Fig. 1.

Thin-layer chromatogram of brain gangliosides. Technical details are described in the text. A: Stained with the resorcinol spray; B: Stained with specific mouse monoclonal antibodies. Lane I: GalNAcT−/− mouse preparation after saponification; Lane II: GalNAcT−/− mouse preparation before saponification; Lane III: Preparation from Niemann-Pick type C brain as a control (This is only to show thin-layer chromatographic mobility of multiple gangliosides of known structures. The normal control brain used for quantitative analyses of gangliosides (Table I) was a wild-type mouse brain, which is not on this chromatogram.) Lane IV: Same as Lane II but stained with specific monoclonal antibody against O-acetylated GD3; Lane V: Same as Lane II but stained with specific monoclonal antibody against GD3. GalNAcT−/− brain contains essentially GD3, O-acetyl-GD3 and GM3 gangliosides.
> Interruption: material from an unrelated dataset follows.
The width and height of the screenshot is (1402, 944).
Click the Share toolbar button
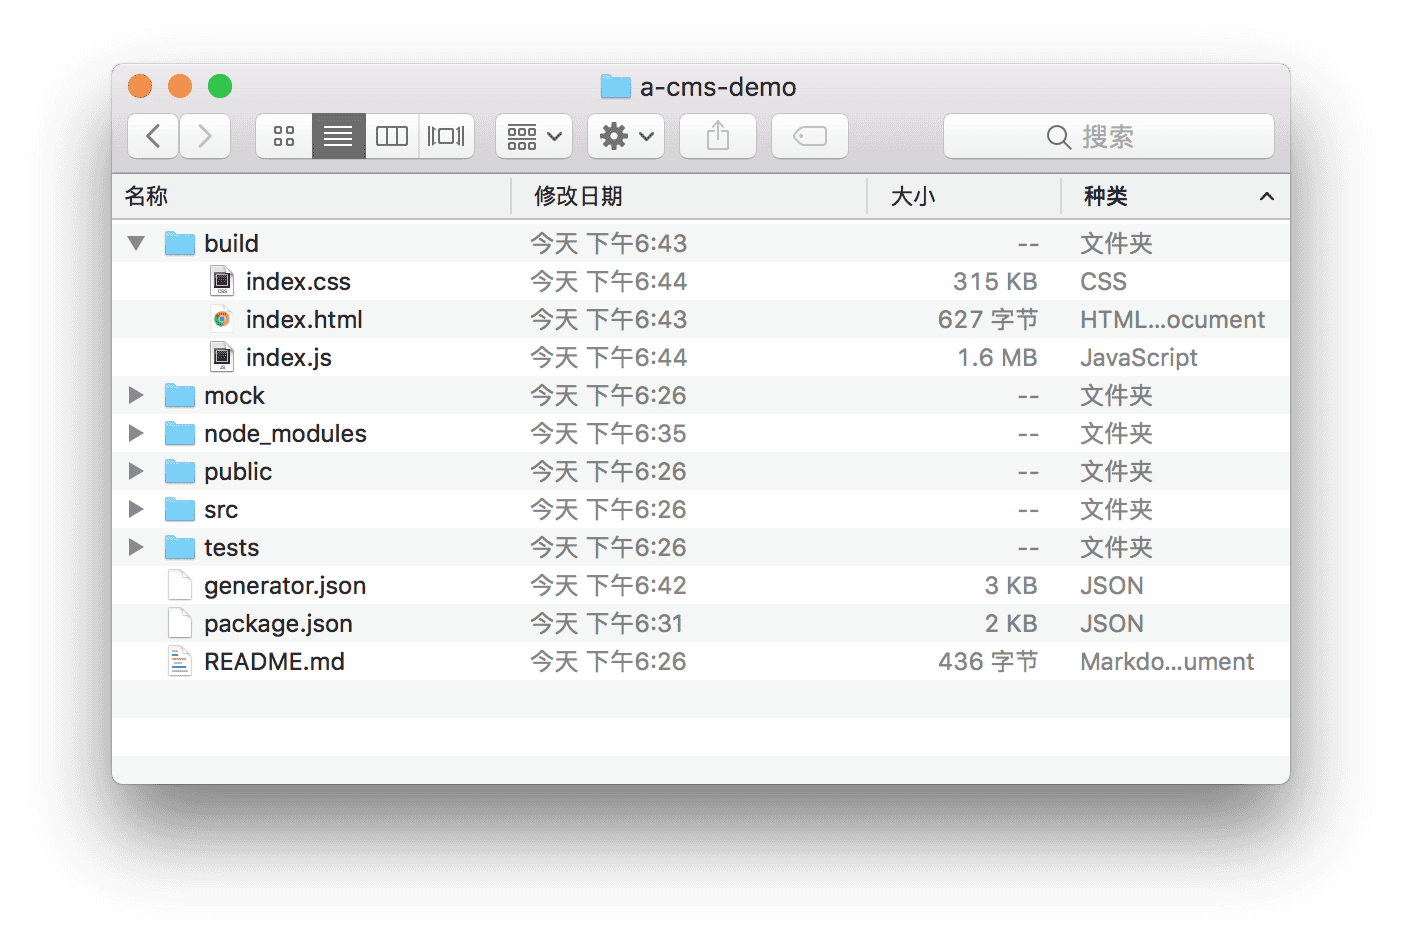(x=718, y=136)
Upon saponification O-acetyl-GD3 disappears and the GD3 band becomes heavier (see Table I). We tentatively identify the band that runs slightly ahead of GD1b in Lane I as GT3, and the band running slightly ahead of GD1a in Lane II as O-acetylated GT3. Then, the mutant brain also contains detactable amounts of GT3 and O-acetylated GT3, and the latter is hydrolyzed to GT3 by saponificaiton. This interpretation can also be understood from the metabolic block in the GalNAcT−/− mouse.